— ÉNONCÉ ÉCRIT —
Traduisez en anglais cette phrase du passage sur la ligue formée en 1534 pour la défense du Milanès : « Chaque puissance devoit fournir un contingent proportionné à ses forces; Antoine De Lève avoit été nommé général de la ligue, et résidoit en cette qualité dans le Milanès, où il bornoit et gênoit l'autorité de Sforce. »

— PASSAGE —
------------

On a dit plus haut qu'en 1534 (1) les intrigues et surtout la puissance de Charles-Quint avoient entraîné les princes et les états d'Italie dans une ligue pour la défense du Milanès, s'il étoit attaqué par les François. Chaque puissance devoit fournir un contingent proportionné à ses forces; Antoine De Lève avoit été nommé général de la ligue, et résidoit en cette qualité dans le Milanès, où il bornoit et gênoit l'autorité de Sforce. Depuis la mort de Sforce, il étoit resté dans le Milanès supposant que la ligue subsistoit et avoit toujours le même objet. Si l'armée qu'il commandoit, et qui étoit forte alors de six cents chevaux et de douze mille hommes d'infanterie, étoit toute entière à l'Empereur, c'étoit parce que l'Empereur avoit été le plus prompt et le seul fidèle à fournir son contingent: mais Antoine De Lève ne prétendoit point (1) Voir le chap. 5 du liv. 3.

------------

— ENREGISTREMENTS PRÉSENTÉS —
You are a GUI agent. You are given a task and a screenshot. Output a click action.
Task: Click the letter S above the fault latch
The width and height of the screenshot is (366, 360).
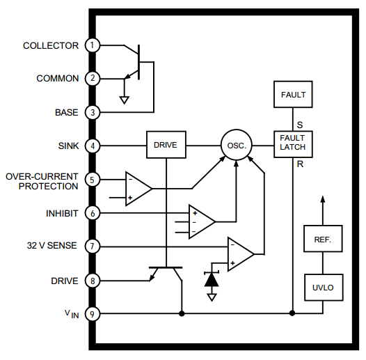tap(300, 125)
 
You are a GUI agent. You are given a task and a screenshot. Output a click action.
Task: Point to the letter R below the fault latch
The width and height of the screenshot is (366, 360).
tap(300, 164)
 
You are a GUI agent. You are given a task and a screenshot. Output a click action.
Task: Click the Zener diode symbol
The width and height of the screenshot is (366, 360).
tap(212, 279)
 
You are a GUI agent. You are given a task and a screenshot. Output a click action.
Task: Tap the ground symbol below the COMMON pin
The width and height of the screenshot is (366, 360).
tap(124, 100)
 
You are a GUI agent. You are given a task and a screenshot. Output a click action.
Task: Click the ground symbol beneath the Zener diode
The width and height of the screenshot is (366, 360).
tap(212, 297)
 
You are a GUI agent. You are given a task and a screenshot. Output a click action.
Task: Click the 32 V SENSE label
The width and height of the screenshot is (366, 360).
tap(51, 246)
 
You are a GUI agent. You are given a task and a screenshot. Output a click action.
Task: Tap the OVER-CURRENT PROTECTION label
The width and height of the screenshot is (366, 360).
tap(42, 181)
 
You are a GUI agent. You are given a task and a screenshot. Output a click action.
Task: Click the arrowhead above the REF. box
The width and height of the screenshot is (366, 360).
tap(323, 199)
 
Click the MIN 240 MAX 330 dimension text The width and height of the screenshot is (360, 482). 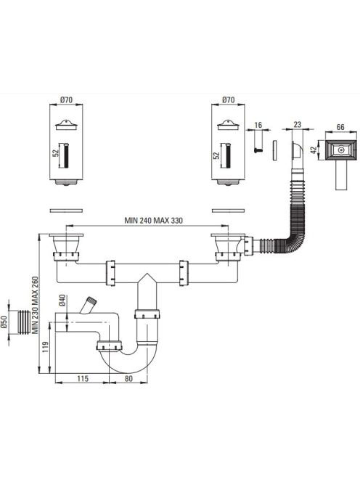coord(153,221)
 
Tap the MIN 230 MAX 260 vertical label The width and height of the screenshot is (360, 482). coord(36,306)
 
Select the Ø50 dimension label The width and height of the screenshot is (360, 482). coord(4,322)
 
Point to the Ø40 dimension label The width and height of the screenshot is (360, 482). coord(62,300)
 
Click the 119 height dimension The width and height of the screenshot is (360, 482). coord(45,347)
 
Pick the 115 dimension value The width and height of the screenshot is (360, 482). coord(83,378)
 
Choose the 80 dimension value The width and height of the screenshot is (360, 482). coord(128,378)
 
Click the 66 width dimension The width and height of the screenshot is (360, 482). coord(340,127)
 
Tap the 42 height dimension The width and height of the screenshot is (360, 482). coord(314,150)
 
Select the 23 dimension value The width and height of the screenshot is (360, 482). coord(297,125)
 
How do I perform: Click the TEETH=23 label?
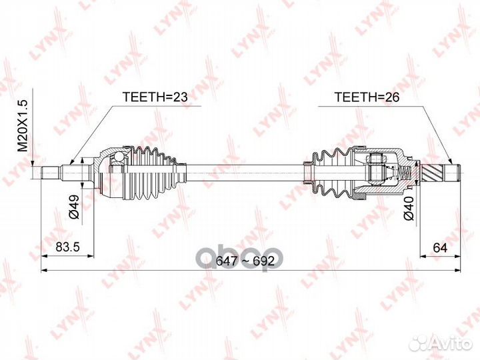point(155,97)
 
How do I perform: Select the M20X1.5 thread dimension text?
point(21,133)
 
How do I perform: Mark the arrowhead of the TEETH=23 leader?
point(71,163)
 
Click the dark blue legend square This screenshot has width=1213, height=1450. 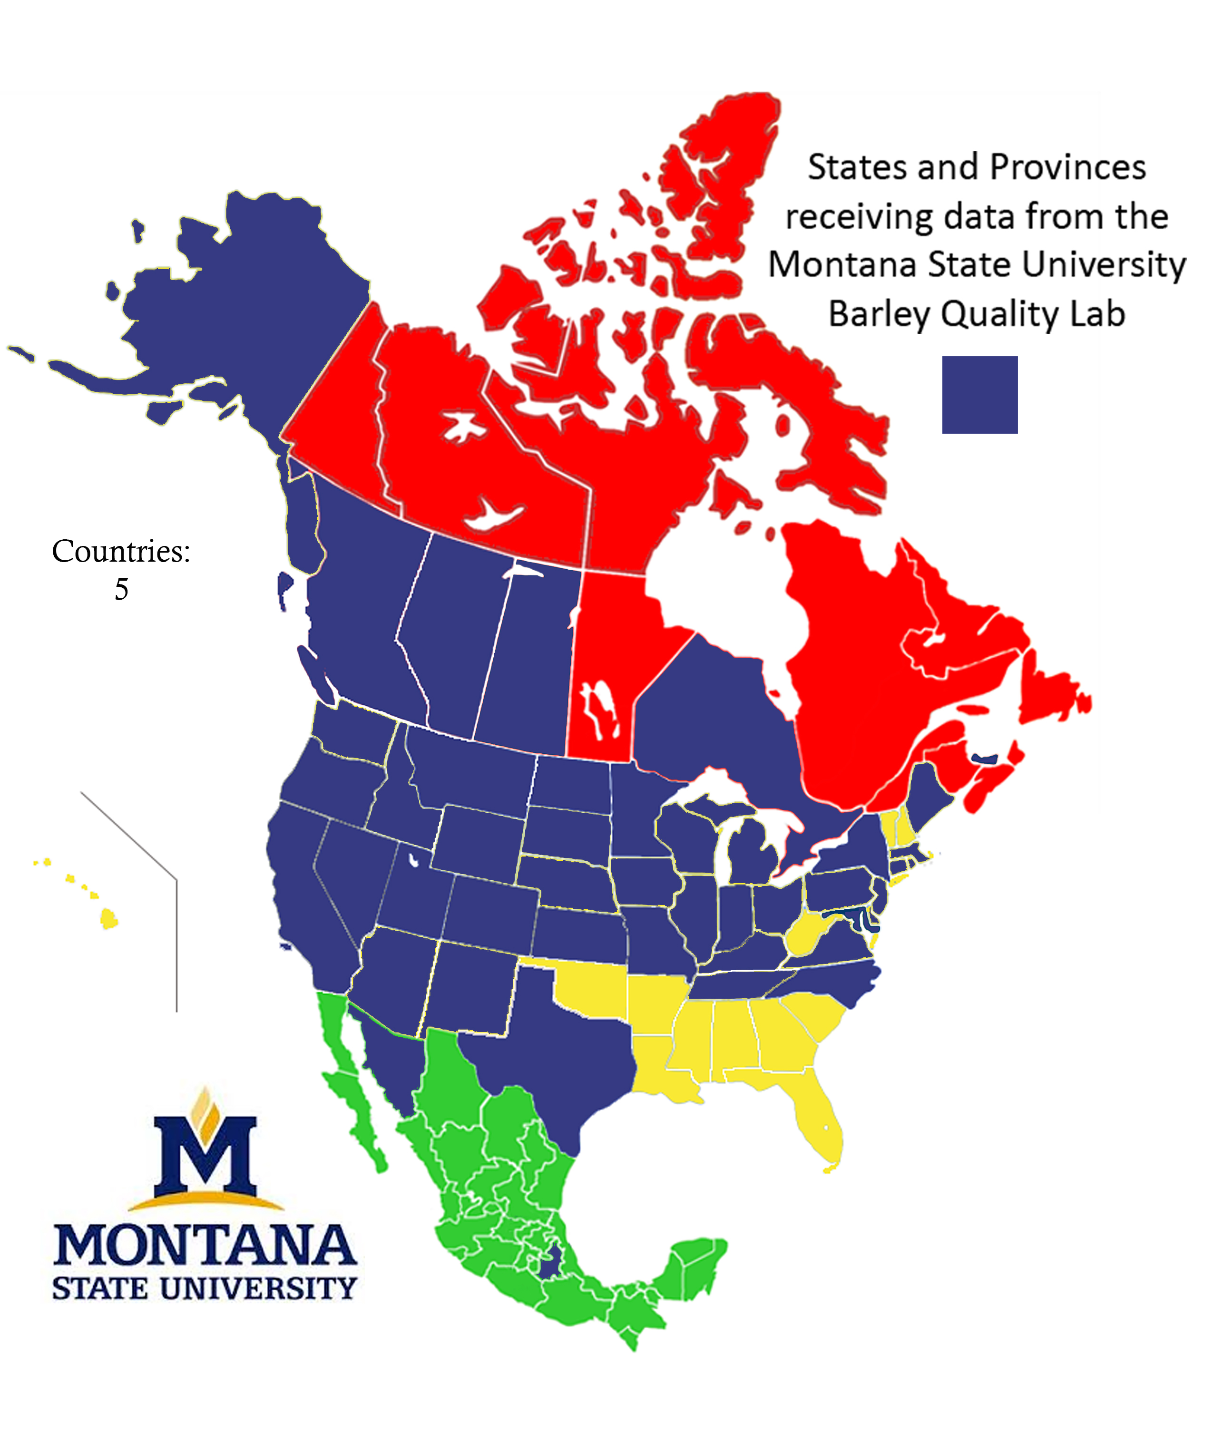pos(979,394)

------------

— RÉPONSE PROPOSÉE —
Each power was to furnish a contingent proportionate to its strength; Antoine De Lève had been appointed general of the league, and in that capacity resided in the Milanese, where he restricted and hampered Sforza's authority.